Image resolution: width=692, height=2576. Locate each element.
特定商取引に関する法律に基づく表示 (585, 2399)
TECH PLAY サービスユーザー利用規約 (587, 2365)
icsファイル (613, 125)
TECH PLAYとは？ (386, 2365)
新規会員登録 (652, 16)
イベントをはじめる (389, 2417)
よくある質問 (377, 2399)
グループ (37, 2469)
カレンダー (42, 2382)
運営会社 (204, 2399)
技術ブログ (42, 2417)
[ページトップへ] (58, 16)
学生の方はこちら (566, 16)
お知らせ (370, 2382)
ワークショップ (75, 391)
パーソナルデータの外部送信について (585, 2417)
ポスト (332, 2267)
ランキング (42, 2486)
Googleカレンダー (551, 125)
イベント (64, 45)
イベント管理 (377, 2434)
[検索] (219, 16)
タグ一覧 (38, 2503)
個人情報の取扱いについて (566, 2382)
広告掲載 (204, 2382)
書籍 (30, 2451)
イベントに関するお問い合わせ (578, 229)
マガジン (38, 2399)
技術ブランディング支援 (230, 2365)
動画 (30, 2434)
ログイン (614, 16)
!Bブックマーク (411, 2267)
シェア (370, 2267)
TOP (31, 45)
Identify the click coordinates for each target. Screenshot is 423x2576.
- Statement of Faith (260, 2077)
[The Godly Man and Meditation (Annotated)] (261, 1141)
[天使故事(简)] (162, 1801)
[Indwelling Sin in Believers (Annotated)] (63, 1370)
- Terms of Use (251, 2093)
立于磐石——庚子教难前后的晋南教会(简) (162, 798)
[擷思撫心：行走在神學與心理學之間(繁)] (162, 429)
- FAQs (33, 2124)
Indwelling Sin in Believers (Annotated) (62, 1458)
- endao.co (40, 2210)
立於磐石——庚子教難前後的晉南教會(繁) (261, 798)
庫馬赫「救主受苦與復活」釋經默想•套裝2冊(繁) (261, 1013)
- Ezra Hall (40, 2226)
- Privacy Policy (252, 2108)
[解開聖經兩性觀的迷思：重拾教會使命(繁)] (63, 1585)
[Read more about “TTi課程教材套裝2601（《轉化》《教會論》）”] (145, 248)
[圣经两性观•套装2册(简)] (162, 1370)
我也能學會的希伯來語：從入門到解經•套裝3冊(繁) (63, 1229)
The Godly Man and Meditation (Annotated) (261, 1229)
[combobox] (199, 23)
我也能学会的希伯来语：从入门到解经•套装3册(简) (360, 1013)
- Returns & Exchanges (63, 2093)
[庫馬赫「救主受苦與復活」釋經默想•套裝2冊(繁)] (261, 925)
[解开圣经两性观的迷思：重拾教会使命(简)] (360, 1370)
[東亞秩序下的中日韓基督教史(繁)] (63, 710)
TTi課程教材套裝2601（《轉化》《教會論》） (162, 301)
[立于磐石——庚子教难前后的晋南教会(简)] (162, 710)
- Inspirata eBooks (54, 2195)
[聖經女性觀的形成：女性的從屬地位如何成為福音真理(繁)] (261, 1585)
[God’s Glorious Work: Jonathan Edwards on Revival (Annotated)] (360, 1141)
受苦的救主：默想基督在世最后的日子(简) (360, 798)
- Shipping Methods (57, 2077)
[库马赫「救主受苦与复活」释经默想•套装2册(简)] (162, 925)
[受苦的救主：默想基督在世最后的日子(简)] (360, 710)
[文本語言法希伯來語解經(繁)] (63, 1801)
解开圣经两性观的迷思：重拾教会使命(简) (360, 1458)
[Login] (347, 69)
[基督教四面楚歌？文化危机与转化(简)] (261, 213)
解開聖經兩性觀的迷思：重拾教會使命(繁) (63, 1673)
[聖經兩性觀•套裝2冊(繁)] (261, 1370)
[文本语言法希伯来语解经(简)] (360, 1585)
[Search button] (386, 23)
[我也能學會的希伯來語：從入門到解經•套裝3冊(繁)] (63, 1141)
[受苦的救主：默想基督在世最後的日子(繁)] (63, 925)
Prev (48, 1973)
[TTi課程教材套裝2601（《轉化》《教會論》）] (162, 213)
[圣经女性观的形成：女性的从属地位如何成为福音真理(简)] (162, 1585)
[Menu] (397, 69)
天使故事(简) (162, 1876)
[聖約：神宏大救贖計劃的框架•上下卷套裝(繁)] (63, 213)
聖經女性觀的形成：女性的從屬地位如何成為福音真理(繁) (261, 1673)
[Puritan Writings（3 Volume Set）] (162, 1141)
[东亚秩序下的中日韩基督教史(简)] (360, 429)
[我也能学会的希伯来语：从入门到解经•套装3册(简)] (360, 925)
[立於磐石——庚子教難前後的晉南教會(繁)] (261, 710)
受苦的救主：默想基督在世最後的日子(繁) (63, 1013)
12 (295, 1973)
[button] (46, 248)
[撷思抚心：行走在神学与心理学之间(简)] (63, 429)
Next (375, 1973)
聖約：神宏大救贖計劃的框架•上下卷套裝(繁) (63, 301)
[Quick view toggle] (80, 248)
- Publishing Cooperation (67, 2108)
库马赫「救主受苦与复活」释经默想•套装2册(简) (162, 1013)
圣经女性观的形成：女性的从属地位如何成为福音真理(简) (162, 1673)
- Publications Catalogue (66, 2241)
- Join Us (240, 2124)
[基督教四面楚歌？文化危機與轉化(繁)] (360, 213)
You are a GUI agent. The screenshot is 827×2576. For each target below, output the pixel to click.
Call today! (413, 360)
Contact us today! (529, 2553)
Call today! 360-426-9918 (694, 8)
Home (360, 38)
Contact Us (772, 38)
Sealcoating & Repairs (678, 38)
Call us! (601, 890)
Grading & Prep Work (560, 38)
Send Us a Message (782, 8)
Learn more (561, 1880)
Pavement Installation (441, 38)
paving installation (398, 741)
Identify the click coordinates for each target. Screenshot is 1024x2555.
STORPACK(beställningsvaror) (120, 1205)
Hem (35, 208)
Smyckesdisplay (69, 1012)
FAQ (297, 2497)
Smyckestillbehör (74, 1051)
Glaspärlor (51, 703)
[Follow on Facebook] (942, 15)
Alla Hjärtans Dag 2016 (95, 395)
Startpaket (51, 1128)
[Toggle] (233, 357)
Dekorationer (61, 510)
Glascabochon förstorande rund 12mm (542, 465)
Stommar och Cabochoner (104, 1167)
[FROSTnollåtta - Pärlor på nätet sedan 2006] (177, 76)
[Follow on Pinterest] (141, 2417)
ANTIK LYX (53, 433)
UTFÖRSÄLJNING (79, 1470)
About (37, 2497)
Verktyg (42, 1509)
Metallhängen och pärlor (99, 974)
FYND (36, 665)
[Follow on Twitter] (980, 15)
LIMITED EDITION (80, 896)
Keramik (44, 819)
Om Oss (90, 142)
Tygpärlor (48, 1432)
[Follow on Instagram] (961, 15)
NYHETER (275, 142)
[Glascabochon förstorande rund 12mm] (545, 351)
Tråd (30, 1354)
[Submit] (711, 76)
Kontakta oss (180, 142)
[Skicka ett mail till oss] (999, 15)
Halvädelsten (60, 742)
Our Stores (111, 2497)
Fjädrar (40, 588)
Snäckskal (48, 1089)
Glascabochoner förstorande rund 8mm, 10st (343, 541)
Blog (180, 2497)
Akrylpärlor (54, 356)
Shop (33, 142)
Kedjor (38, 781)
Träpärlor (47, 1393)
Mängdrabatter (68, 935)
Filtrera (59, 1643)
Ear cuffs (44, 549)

Exercise brief
For the string "从入门到解经", go through the entries above and copy each line where it occurs.

Answer to this problem
我也能学会的希伯来语：从入门到解经•套装3册(简) (360, 1013)
[我也能学会的希伯来语：从入门到解经•套装3册(简)] (360, 925)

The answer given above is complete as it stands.